Today, I will distinguish between willpower and toughness: Willpower is a strength I exercise relentlessly. The importance of discipline is not open for debate, and I do not believe in willpower fatigue because that limits my strength. Mental toughness, on the other hand, is a strength I exercise with caution. (For the sake of getting my point across, I define mental toughness here as “pushing the body to the extreme,” thus neglecting mental toughness both as a general attitude and as cognitive endurance.)
For example, I use my willpower go to the gym and stick to my training plan without exception: I never take a day off, I never miss a workout, I never skip leg day. That is discipline. Mental toughness, however, signifies how hard I go at the gym: Do I give 100%? Do I deadlift every set to the verge of blacking out? Do I row every set to total muscle failure? Sometimes I do, sometimes I don’t. That is the caution I have with mental toughness.

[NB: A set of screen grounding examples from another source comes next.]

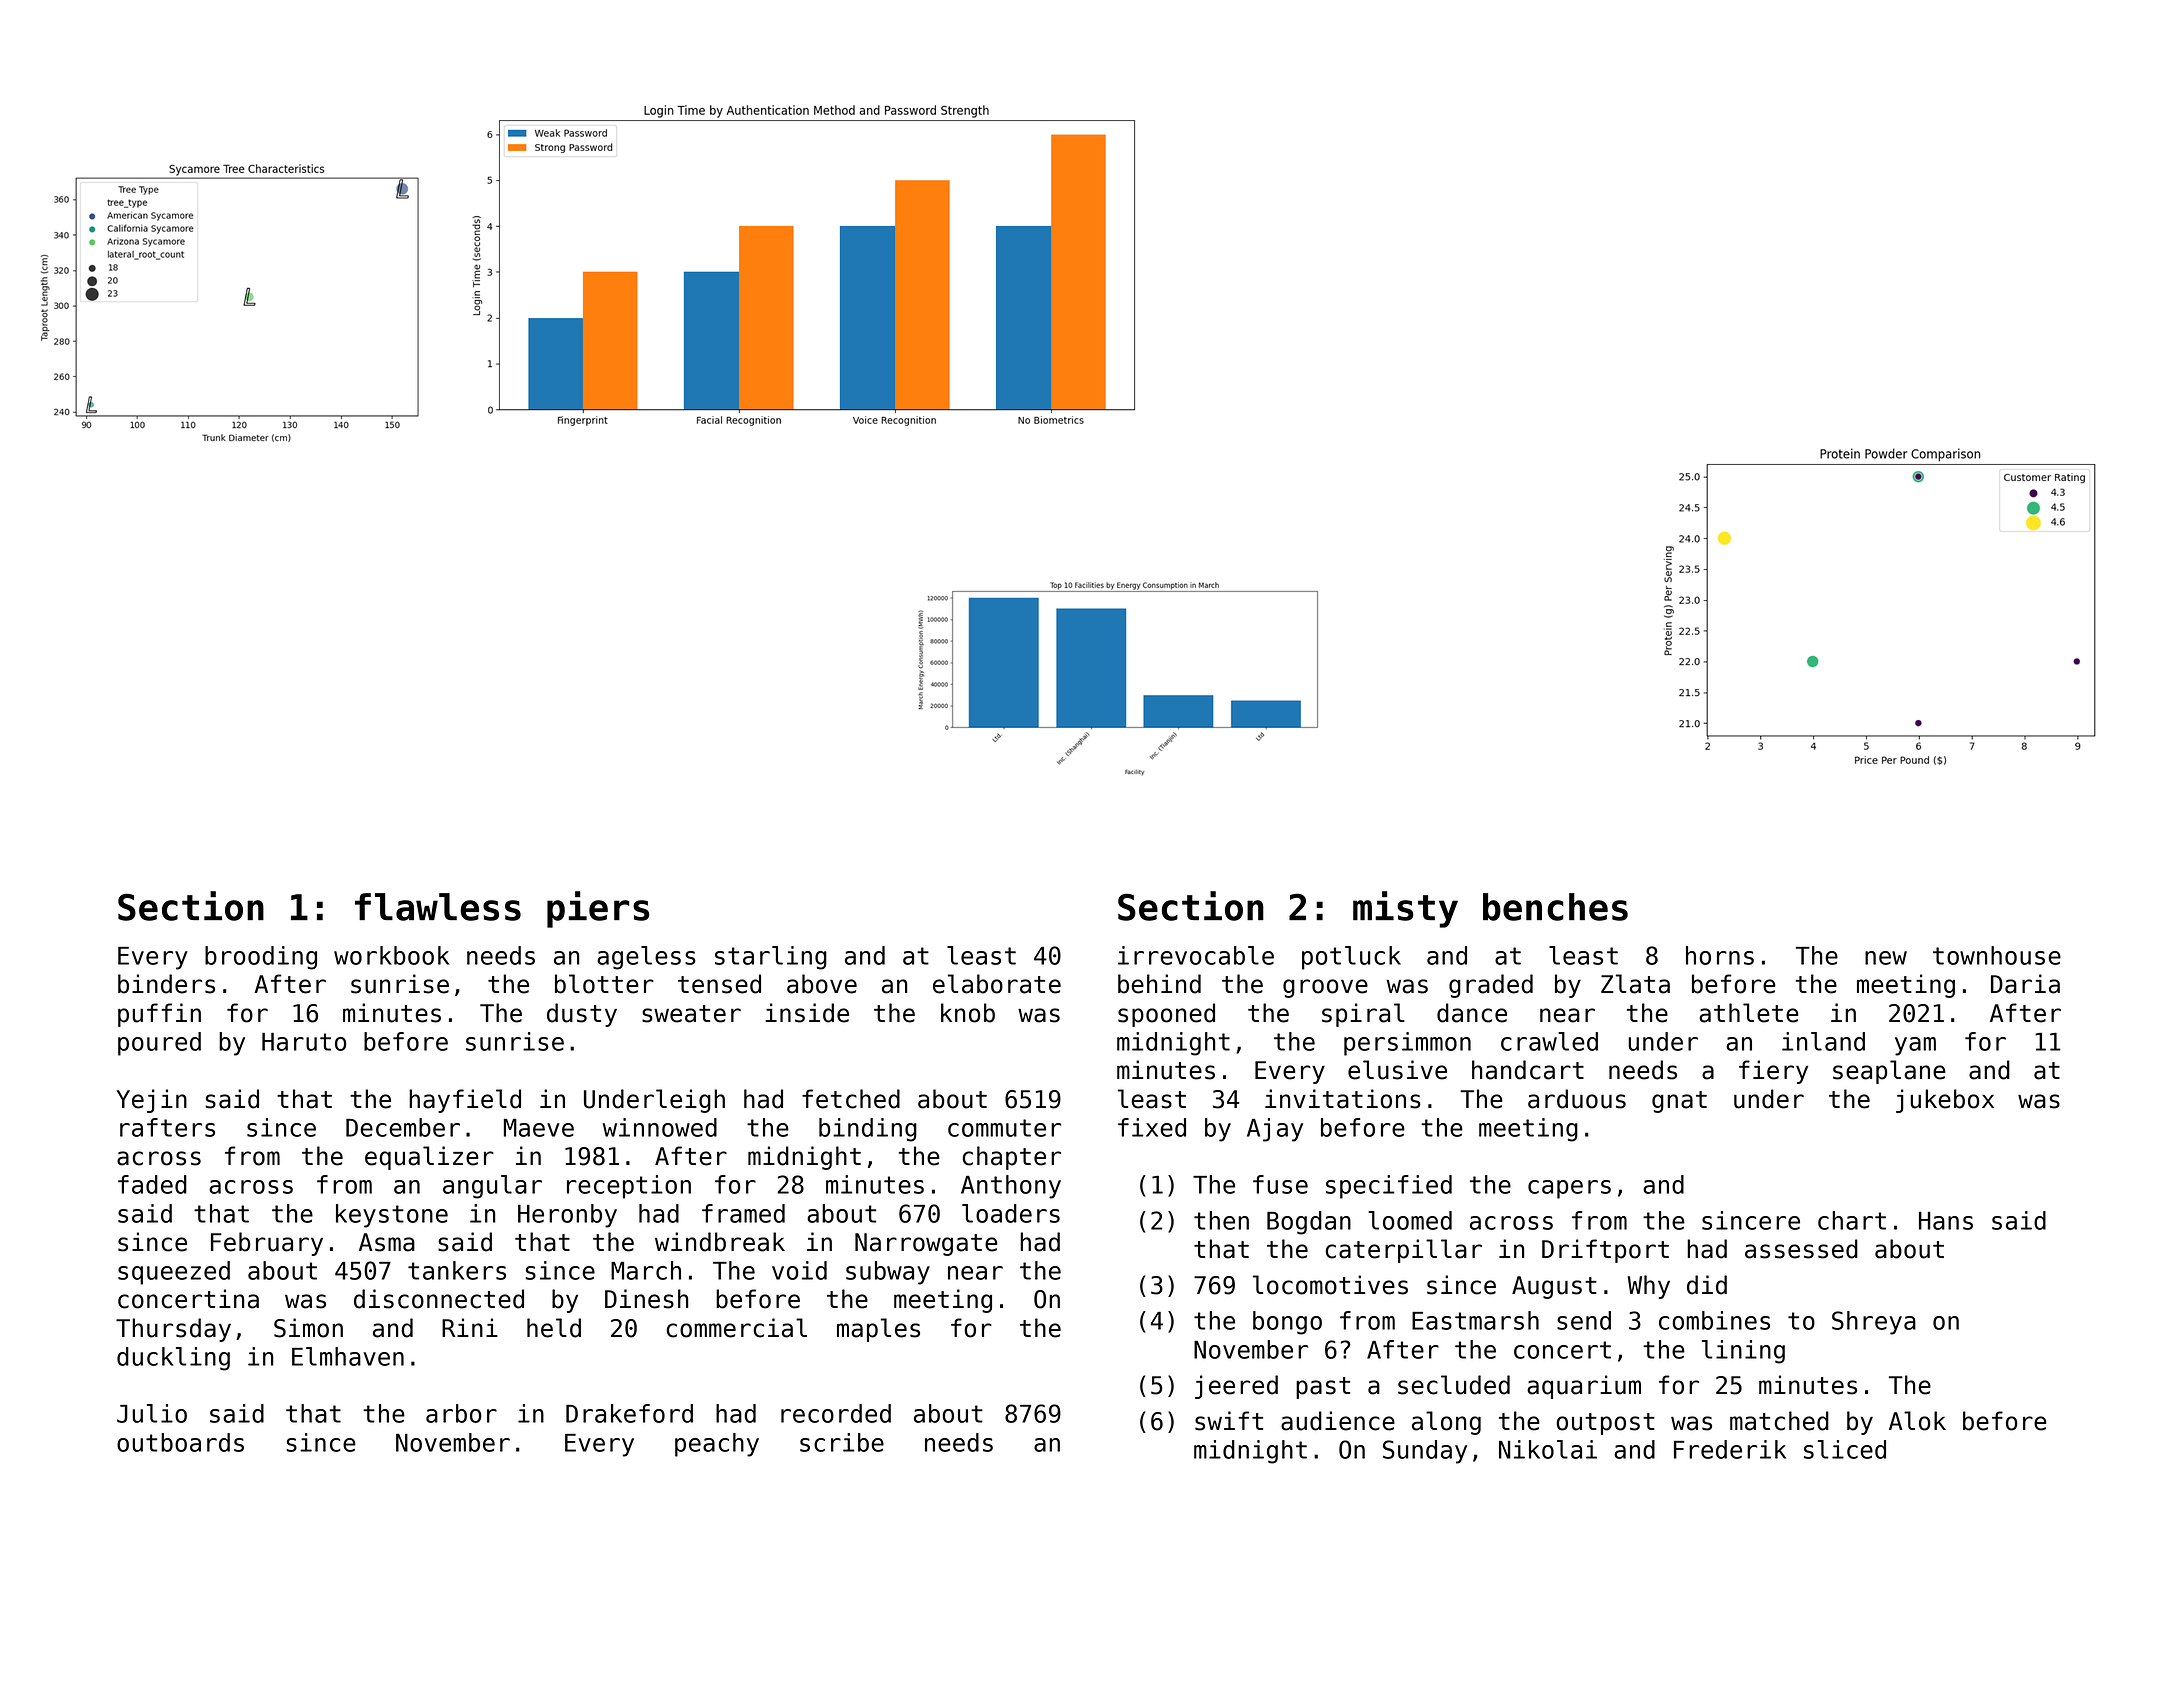 Image resolution: width=2178 pixels, height=1683 pixels. What do you see at coordinates (438, 907) in the document?
I see `flawless` at bounding box center [438, 907].
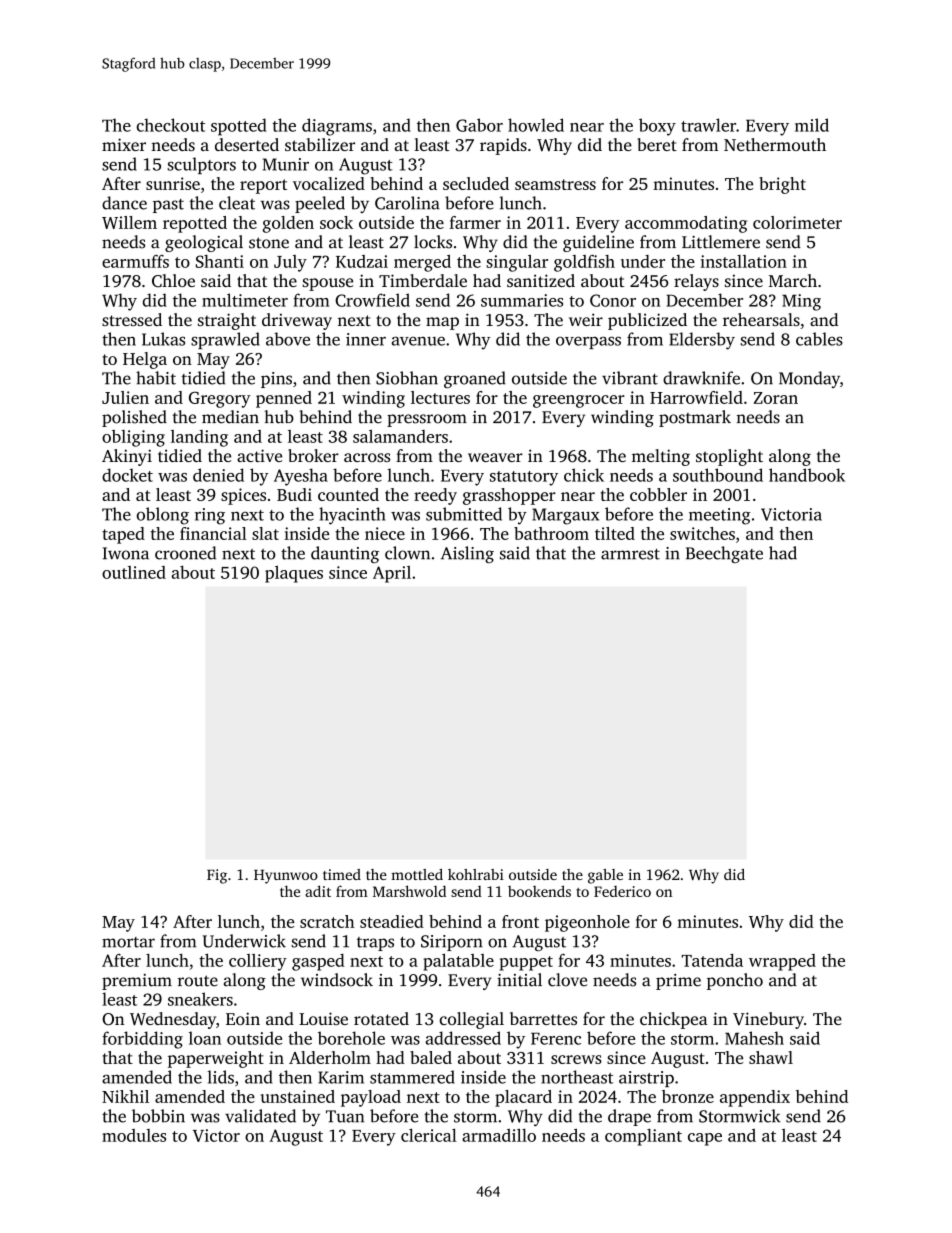 The image size is (952, 1233). I want to click on placard, so click(523, 1098).
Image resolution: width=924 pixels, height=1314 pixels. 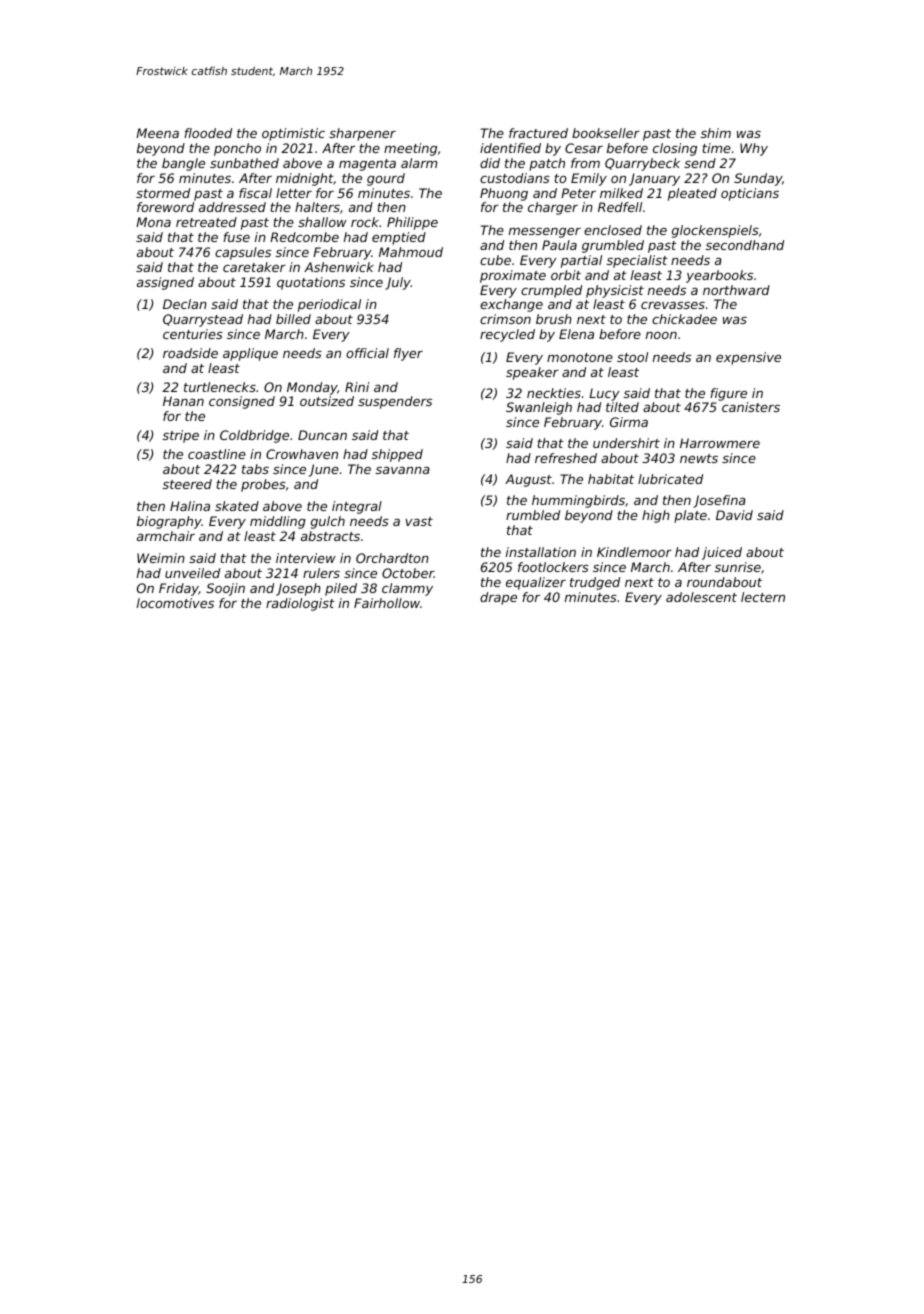 What do you see at coordinates (300, 604) in the screenshot?
I see `radiologist` at bounding box center [300, 604].
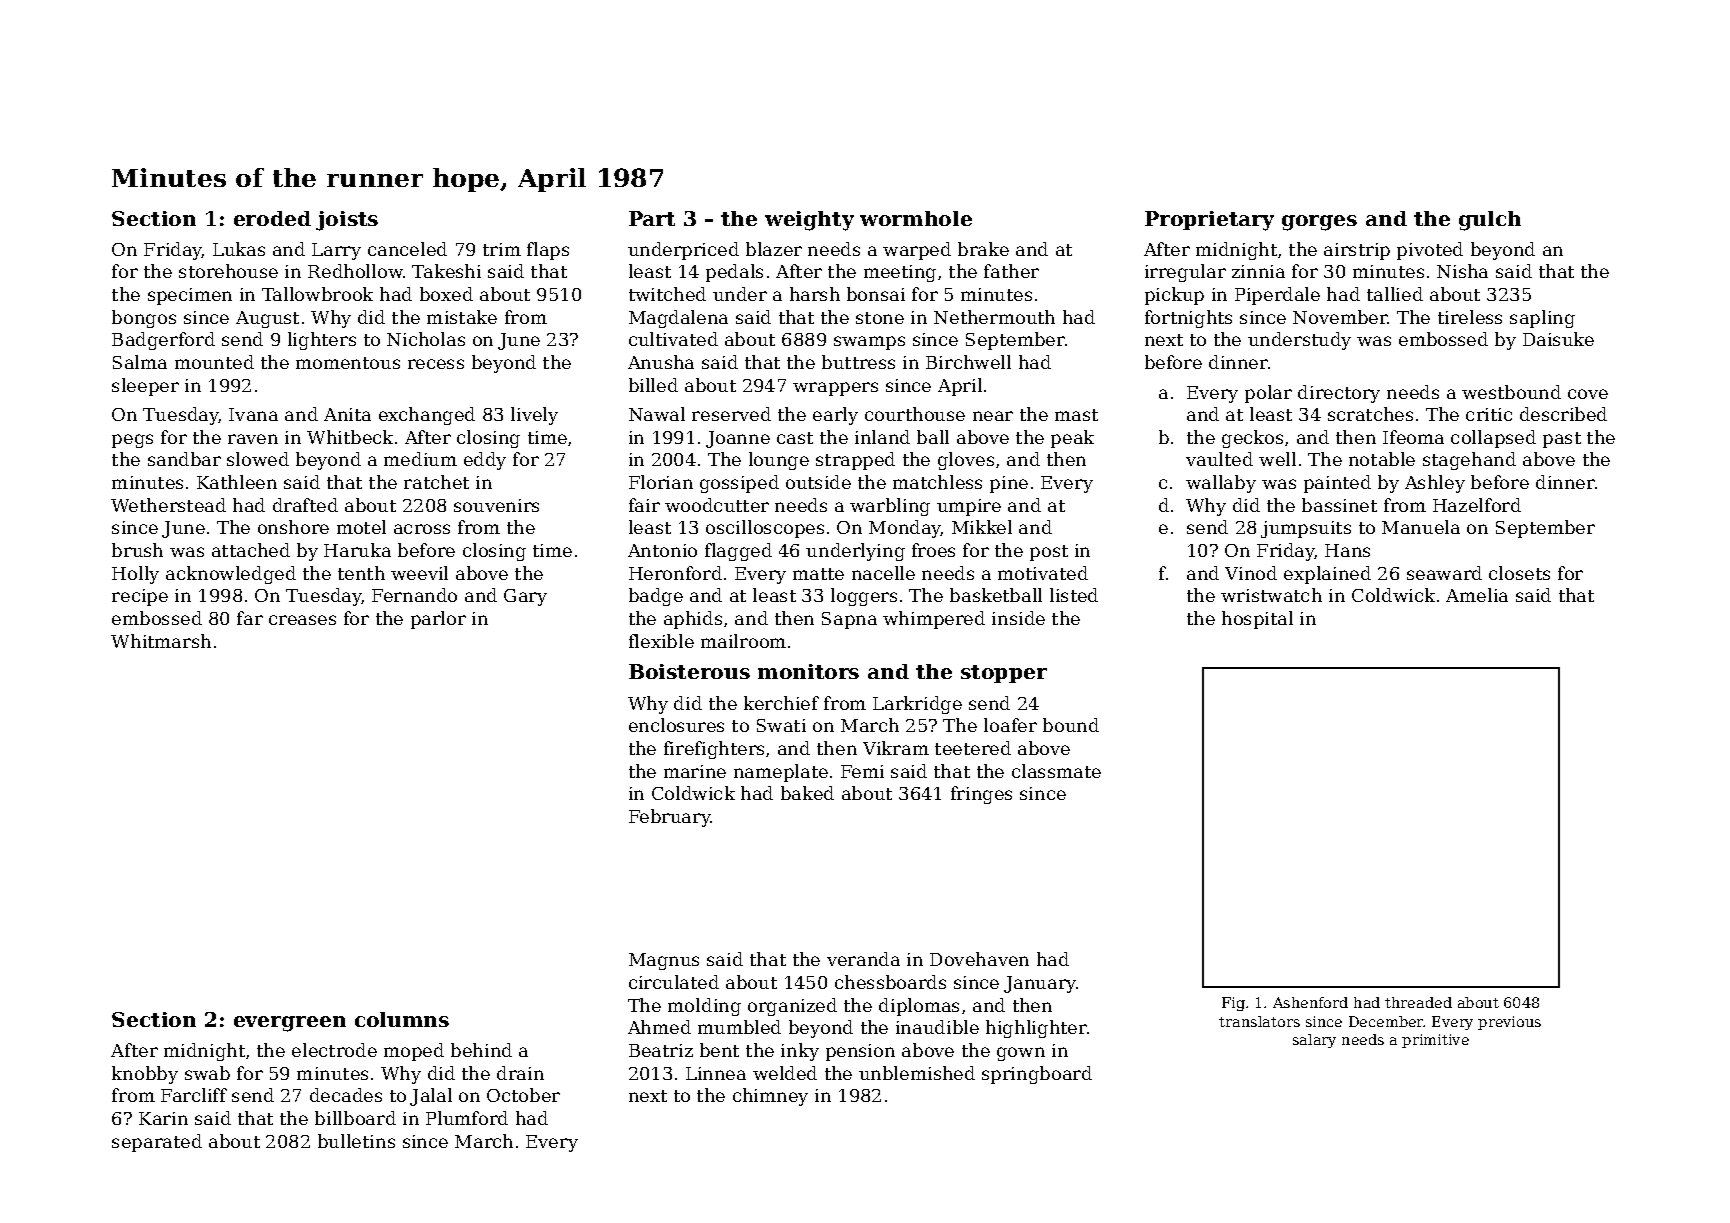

The same applies to training. I use my willpower to never skip BJJ training, but do I always use my mental toughness to keep on rolling after class or to burn up my remaining energy at the heavy bag? No, because I exercise mental toughness with caution.
The same applies to the cold. I use my willpower to take a cold shower every day and to practice winter swimming, but do I always run around outside in shirts and shorts in the deep of winter? No, because I exercise mental toughness with caution.
See, I systematically destroy myself, but I do not kill myself. I challenge my immune system, but I do not break it. I understand that mental toughness is a turbocharger for my body:—to be used with caution.
I incessantly ask myself, “Right now, do I want to toughen my mind or my body?”
A hard 45-minute full-body workout strengthens my body. If I regularly double the time and volume, I will exercise my mental toughness, but at the cost of bodily strength (overtraining).
An intense BJJ class strengthens my body. If I regularly cut into my sleep, recovery, and last energy reserves to keep rolling after class, I will exercise my mental toughness, but at the cost of bodily strength (overexhaustion).
A cold shock response strengthens my body. If I regularly freeze for extended periods, I will exercise my mental toughness, but at the cost of bodily strength (hypothermia).
I use willpower in excess, but mental toughness in moderation. For in daily life, mental toughness leads to sickness, injury, and mutilation. However, in systematic practice, mental toughness leads to improvement; and in special events, mental toughness leads to victory.
Knowing when to exert mental toughness is a matter of body intelligence and of having your will and goals in line. To know when to stay mentally tough and when to push your body to the limit, know your True Will.